§ EXERCISE:
Only the pictures are to be dropped; the rest of the data below is to be duplicated exactly.
─── EXCERPTED DATA
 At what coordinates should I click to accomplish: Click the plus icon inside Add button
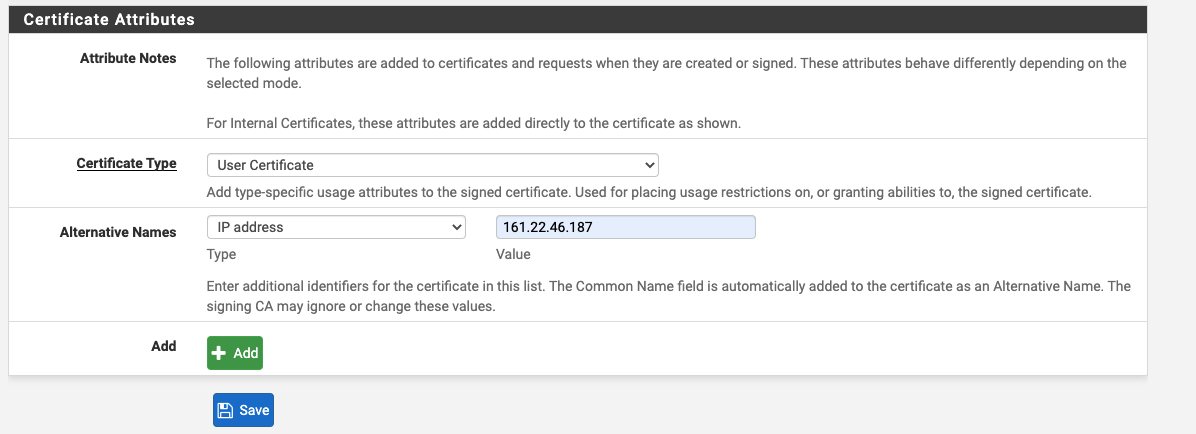click(x=219, y=353)
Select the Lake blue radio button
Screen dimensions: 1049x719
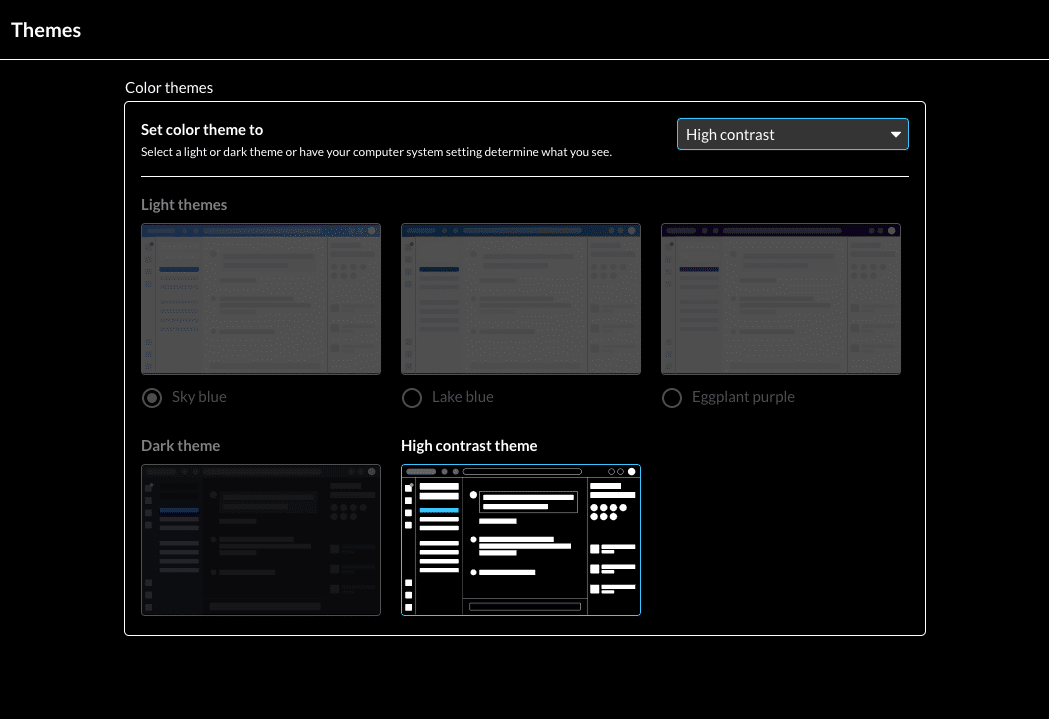[412, 398]
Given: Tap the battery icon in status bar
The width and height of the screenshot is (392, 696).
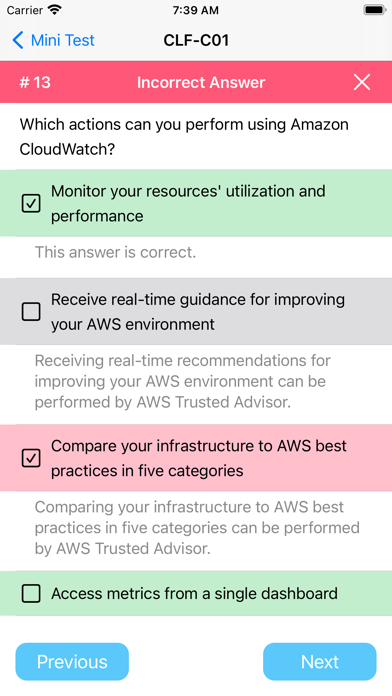Looking at the screenshot, I should point(375,10).
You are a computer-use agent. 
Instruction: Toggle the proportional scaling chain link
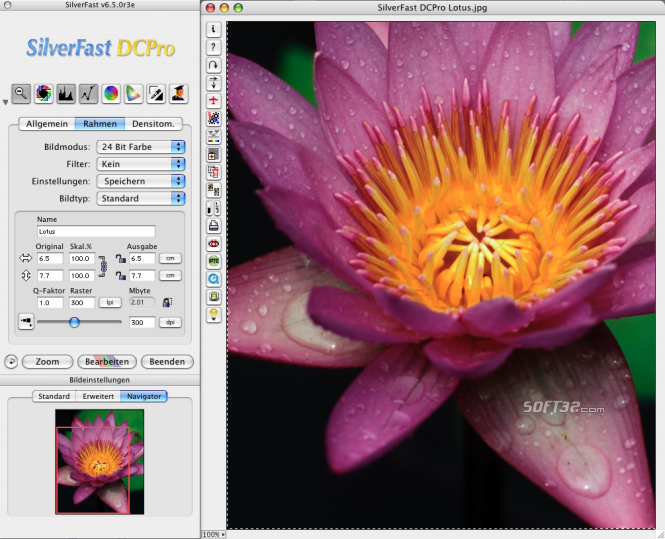point(103,267)
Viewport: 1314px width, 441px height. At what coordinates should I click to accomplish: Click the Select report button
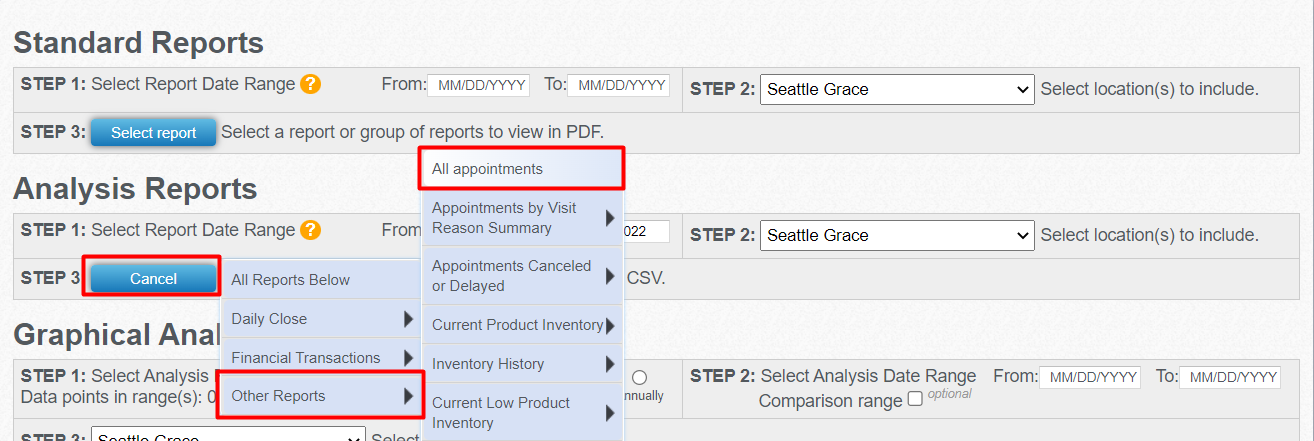click(x=153, y=133)
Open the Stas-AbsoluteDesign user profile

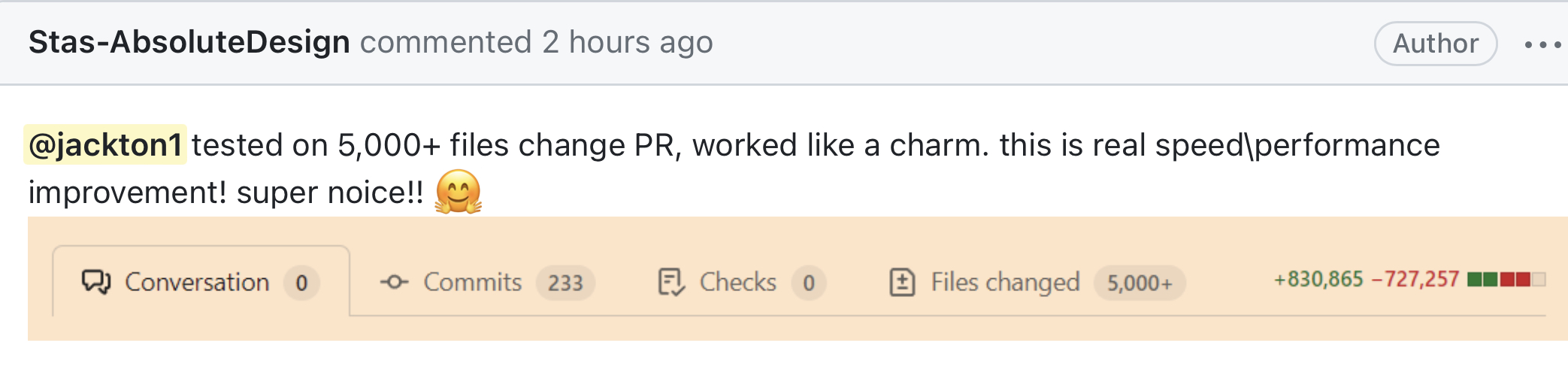pyautogui.click(x=189, y=42)
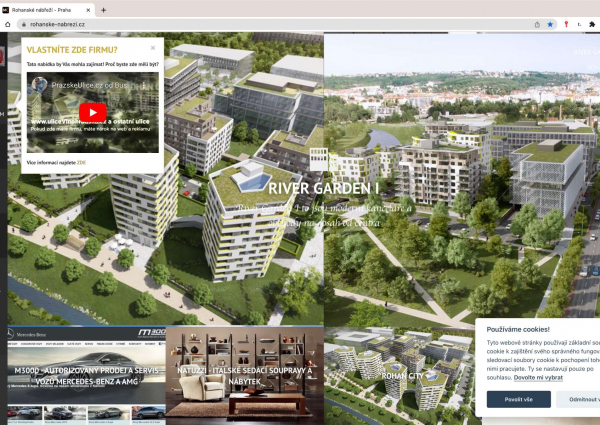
──────
§ REPLY TO THE EXERCISE:
 At what coordinates should I click to accomplish: Click the plus icon inside Add button
click(x=219, y=353)
Select the Lake blue radio button
Screen dimensions: 1049x719
[412, 398]
Given: Tap the battery icon in status bar
The width and height of the screenshot is (392, 696).
Looking at the screenshot, I should point(375,10).
You are a computer-use agent. 
Instruction: Toggle the proportional scaling chain link
point(103,267)
Viewport: 1314px width, 441px height. At what coordinates should I click to accomplish: Click the Select report button
click(x=153, y=133)
Open the Stas-AbsoluteDesign user profile

pyautogui.click(x=189, y=42)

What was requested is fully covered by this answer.